__Problem to solve__: When you reach the line containing "This screenshot has width=730, height=433." in the records below, start copying exactly, and stop once you have copied the line containing "Open the http://".

(Beginning of Record extracts)

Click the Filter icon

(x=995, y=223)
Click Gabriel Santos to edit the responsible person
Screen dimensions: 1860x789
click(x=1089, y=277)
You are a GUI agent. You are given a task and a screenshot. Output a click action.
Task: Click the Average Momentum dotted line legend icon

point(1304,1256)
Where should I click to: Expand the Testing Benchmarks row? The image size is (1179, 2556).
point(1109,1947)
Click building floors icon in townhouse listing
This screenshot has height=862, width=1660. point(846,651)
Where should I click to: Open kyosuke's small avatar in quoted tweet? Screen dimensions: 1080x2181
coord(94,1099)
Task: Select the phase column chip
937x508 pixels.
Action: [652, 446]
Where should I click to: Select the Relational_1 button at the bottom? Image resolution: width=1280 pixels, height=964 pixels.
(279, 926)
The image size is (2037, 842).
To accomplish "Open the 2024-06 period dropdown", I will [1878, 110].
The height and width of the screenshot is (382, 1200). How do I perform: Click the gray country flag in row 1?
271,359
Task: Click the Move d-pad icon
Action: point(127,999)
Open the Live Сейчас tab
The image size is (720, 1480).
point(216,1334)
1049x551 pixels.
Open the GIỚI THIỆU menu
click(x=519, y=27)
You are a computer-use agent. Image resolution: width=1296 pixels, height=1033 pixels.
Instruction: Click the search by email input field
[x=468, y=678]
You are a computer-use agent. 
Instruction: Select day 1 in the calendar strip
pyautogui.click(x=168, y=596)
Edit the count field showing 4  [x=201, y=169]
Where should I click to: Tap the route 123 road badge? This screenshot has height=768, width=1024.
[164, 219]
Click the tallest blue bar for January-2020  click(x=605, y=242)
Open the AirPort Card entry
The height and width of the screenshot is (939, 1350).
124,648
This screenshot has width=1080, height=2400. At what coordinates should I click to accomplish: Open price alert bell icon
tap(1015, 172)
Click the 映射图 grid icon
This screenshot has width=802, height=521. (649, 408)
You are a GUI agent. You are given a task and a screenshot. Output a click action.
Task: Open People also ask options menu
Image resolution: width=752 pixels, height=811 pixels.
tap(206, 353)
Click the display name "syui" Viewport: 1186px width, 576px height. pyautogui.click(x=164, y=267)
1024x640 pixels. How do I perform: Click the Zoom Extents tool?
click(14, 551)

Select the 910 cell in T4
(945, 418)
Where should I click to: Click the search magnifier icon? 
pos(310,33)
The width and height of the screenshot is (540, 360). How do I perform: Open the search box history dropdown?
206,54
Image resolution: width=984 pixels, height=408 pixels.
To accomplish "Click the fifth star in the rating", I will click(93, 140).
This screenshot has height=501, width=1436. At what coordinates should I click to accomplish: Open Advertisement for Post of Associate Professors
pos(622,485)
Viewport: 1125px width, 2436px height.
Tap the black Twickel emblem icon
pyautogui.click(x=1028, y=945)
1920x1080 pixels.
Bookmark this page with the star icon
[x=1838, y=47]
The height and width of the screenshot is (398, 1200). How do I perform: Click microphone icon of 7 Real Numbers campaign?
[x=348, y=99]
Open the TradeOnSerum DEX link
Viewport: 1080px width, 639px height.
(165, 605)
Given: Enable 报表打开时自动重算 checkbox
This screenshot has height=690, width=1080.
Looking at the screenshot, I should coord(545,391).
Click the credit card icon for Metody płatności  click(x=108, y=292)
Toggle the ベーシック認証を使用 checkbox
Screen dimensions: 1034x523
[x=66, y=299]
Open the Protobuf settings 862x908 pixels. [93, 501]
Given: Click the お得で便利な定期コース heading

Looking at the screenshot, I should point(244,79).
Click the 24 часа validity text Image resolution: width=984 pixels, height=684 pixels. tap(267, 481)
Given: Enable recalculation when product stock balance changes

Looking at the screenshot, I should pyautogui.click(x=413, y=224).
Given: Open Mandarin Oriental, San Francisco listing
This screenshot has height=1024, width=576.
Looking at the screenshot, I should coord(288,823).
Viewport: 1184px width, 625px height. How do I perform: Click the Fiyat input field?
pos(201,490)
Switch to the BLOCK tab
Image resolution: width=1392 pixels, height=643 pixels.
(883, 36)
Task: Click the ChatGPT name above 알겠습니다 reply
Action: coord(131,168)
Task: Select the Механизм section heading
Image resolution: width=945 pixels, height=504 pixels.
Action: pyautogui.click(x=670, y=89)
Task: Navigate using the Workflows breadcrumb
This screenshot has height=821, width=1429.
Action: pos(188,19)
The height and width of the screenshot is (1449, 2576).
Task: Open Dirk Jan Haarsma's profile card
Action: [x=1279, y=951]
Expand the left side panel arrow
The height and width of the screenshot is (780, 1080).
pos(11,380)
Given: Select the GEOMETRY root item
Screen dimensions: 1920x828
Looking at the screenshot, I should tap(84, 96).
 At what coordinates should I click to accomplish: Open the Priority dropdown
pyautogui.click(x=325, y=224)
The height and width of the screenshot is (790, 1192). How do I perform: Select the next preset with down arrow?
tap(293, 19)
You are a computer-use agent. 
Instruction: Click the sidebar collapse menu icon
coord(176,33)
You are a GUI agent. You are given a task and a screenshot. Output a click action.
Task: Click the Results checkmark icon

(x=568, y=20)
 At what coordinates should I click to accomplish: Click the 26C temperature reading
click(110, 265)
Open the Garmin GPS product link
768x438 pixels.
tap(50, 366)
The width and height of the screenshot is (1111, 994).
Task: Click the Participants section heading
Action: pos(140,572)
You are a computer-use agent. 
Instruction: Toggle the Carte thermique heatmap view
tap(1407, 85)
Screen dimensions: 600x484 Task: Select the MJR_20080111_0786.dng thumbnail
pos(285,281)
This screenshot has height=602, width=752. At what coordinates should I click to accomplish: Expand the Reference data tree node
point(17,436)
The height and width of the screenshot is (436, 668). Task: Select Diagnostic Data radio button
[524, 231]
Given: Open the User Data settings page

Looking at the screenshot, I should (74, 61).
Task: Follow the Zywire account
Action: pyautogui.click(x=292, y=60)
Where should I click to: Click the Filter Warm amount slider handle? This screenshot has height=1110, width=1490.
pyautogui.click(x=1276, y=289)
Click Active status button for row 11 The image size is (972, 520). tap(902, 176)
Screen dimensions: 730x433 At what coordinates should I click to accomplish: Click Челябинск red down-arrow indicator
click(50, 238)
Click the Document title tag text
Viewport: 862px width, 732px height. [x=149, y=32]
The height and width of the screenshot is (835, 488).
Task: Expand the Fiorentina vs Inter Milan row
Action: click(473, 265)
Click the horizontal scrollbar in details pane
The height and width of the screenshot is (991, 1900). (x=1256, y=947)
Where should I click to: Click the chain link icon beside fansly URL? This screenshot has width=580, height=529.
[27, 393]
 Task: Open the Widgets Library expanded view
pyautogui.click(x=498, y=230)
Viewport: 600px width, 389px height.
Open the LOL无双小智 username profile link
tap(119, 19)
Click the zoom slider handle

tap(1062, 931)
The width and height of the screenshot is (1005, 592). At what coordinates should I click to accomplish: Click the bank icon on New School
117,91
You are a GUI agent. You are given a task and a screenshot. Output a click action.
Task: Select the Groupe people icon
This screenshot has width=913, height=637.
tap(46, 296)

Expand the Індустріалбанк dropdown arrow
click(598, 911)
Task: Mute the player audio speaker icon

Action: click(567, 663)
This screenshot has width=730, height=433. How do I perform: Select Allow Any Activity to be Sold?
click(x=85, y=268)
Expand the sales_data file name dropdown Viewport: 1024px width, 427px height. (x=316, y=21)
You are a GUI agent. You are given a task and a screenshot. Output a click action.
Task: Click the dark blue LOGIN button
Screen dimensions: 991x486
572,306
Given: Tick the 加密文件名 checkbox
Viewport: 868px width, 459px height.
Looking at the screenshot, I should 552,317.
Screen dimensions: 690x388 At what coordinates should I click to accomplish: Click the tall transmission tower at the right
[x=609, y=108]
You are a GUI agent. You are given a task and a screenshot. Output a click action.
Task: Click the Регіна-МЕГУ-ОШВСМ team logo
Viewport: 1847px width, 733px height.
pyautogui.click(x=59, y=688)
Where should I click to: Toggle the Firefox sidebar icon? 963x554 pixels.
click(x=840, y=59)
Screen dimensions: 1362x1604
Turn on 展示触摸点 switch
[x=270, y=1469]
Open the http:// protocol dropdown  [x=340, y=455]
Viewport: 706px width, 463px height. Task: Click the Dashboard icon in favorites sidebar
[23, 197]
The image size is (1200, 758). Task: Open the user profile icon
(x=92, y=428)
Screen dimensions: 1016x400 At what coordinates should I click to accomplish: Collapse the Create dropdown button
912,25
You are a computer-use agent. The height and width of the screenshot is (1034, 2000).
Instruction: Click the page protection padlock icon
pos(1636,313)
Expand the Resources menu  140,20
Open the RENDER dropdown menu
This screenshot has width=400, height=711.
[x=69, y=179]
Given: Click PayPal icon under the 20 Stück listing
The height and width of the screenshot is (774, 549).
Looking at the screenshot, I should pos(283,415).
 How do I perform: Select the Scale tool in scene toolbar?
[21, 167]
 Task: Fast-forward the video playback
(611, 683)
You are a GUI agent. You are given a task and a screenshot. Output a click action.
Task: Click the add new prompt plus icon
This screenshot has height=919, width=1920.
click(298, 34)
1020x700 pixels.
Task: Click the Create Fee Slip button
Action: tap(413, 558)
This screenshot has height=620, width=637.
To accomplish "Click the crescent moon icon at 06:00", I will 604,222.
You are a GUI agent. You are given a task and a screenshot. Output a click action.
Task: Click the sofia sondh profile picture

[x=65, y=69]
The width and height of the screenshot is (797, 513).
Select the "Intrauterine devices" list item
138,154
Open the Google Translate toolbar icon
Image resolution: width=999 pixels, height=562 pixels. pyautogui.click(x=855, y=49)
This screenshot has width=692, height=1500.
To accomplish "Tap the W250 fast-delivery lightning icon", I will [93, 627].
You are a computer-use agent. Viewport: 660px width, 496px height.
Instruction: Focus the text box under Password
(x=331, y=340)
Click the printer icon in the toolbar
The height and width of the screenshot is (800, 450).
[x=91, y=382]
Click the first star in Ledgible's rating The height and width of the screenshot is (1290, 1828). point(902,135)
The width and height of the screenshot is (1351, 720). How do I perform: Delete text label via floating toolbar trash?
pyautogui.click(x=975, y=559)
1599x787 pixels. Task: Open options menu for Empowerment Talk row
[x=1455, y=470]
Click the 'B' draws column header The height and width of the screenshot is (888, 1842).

(End of Record extracts)

__Response__:
This screenshot has width=730, height=433. How do I perform: Select Allow Any Activity to be Sold?
click(x=85, y=268)
Expand the sales_data file name dropdown Viewport: 1024px width, 427px height. (x=316, y=21)
You are a GUI agent. You are given a task and a screenshot. Output a click action.
Task: Click the dark blue LOGIN button
Screen dimensions: 991x486
572,306
Given: Tick the 加密文件名 checkbox
Viewport: 868px width, 459px height.
Looking at the screenshot, I should 552,317.
Screen dimensions: 690x388 At what coordinates should I click to accomplish: Click the tall transmission tower at the right
[x=609, y=108]
You are a GUI agent. You are given a task and a screenshot. Output a click action.
Task: Click the Регіна-МЕГУ-ОШВСМ team logo
Viewport: 1847px width, 733px height.
pyautogui.click(x=59, y=688)
Where should I click to: Toggle the Firefox sidebar icon? 963x554 pixels.
click(x=840, y=59)
Screen dimensions: 1362x1604
Turn on 展示触摸点 switch
[x=270, y=1469]
Open the http:// protocol dropdown  [x=340, y=455]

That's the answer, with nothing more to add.